* **INSTRUKSI KERJA 1**:
Ringkaslah paragraf dalam cuplikan halaman yang diawali "Hal ini terbukti, tadi malam" menjadi daftar berbutir yang memuat fakta-fakta utamanya.
* **INSTRUKSI KERJA 2**:
Jawablah pertanyaan berikut berdasarkan cuplikan halaman.
(a) Di kabupaten mana pelanggaran serupa terjadi pada banyak masjid dan musala di daerah pedesaan?
(b) Apa nama posko yang terdapat pada titik-titik tertentu di setiap desa?
(c) Di mana semua tetangga satu RT melaksanakan tarawih?
* **INSTRUKSI KERJA 3**:
Keluarkan salinan persis sebagian cuplikan halaman: mulailah pada kata-kata "Padahal, spanduk ajakan", lalu berhenti setelah "belum berfungsi maksimum.".

* **CUPLIKAN HALAMAN**:
════════════════════

Ibarat orang sakit, obat dioles pantangan terlampau. Begitulah pribahasa yang tepat untuk melukiskan kondisi tempat saya berdomisili, di tengah imbauan pemerintah agar bersatu memerangi Covid-19.
Hal ini terbukti, tadi malam telah terjadi pelanggaran pantangan besar-besaran terhadap “obat” yang disebut social distanting dan physical distanting. Umat Muslim setempat tetap melaksanakan salat tarawih berjamah di masjid dan musala. Begitu juga dengan salat Jumat, terus berlangsung seperti biasanya.
Saya dan suami termasuk dua dari oknum pelanggar pantangan tersebut. Habis mau bagaimana lagi. Semua tetangga satu RT tarawih di musalla. Cuman kami berdua yang tarawih di rumah, apa kata dunia. Pasti kami dicap manusia aneh, takut mati dan dituding terlalu menghamba pada duniawi.
Padahal, spanduk ajakan untuk menjalankan amar sosial distanting dan physical distanting bertaburan di sana-sini.
Pada titik-titik tertentu di setiap desa ada pula Posko Gugus Tugas Relawan Desa Lawan covid 19. Meskipun harus diakui, Pos-pos tersebut belum berfungsi maksimum.
Pelanggaran begini terjadi pada banyak masjid dan musala di daerah pedesaan dalam Kabupaten Kerinci.

════════════════════

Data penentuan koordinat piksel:
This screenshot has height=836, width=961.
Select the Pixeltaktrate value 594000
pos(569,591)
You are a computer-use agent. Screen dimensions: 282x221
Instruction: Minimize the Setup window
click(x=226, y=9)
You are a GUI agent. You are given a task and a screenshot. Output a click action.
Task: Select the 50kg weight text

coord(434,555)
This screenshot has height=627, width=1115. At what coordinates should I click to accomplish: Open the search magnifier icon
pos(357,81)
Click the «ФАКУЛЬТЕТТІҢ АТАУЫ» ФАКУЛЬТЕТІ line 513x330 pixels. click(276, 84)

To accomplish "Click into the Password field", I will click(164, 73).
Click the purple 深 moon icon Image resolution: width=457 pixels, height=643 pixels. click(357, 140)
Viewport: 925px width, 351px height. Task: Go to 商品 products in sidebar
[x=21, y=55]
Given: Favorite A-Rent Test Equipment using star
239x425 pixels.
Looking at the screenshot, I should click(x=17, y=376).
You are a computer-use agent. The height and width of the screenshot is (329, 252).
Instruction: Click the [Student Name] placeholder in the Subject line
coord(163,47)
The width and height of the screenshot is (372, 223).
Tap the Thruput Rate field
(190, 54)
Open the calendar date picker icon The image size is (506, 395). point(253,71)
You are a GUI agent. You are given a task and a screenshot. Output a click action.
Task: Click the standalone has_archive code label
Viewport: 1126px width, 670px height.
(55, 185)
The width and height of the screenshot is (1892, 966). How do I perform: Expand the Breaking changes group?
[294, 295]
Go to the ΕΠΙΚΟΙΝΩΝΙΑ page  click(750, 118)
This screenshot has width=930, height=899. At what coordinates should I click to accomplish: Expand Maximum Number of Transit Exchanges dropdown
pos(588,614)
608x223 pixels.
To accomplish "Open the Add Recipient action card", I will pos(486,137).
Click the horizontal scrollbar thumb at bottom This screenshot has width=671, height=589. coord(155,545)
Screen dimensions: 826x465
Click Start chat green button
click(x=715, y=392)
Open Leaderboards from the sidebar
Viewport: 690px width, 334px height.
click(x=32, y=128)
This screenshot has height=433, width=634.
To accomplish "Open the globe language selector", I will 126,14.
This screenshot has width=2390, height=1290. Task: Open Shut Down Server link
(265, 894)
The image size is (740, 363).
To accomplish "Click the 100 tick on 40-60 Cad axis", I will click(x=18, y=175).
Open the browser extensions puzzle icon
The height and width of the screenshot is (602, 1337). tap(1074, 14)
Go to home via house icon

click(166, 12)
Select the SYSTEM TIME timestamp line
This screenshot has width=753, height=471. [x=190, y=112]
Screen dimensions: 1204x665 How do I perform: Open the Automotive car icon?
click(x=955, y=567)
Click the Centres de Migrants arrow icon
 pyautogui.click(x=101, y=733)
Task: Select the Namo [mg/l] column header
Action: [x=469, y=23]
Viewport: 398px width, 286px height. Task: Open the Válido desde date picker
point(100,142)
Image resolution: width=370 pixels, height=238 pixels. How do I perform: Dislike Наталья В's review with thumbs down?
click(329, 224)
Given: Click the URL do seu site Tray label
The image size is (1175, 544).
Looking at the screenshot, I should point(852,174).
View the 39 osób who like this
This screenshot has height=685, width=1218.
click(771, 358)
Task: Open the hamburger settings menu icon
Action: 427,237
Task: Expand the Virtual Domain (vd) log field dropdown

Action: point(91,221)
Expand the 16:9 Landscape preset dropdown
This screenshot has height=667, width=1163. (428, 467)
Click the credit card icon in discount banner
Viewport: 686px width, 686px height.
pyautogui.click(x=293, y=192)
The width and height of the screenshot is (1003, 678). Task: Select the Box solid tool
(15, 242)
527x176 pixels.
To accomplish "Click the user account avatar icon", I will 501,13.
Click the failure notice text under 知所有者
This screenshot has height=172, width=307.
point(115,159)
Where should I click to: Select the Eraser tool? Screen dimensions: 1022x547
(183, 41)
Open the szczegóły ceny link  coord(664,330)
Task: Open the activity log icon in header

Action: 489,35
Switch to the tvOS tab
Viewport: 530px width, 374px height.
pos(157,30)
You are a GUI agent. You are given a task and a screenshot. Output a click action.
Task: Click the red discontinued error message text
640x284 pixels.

════════════════════

* **JAWABAN 1**:
- Tadi malam terjadi pelanggaran besar-besaran terhadap "obat" berupa social distanting dan physical distanting.
- Umat Muslim setempat tetap melaksanakan salat tarawih berjamaah di masjid dan musala.
- Salat Jumat juga terus berlangsung seperti biasanya.

* **JAWABAN 2**:
(a) Kabupaten Kerinci.
(b) Posko Gugus Tugas Relawan Desa Lawan covid 19.
(c) Di musala.

* **JAWABAN 3**:
Padahal, spanduk ajakan untuk menjalankan amar sosial distanting dan physical distanting bertaburan di sana-sini.
Pada titik-titik tertentu di setiap desa ada pula Posko Gugus Tugas Relawan Desa Lawan covid 19. Meskipun harus diakui, Pos-pos tersebut belum berfungsi maksimum.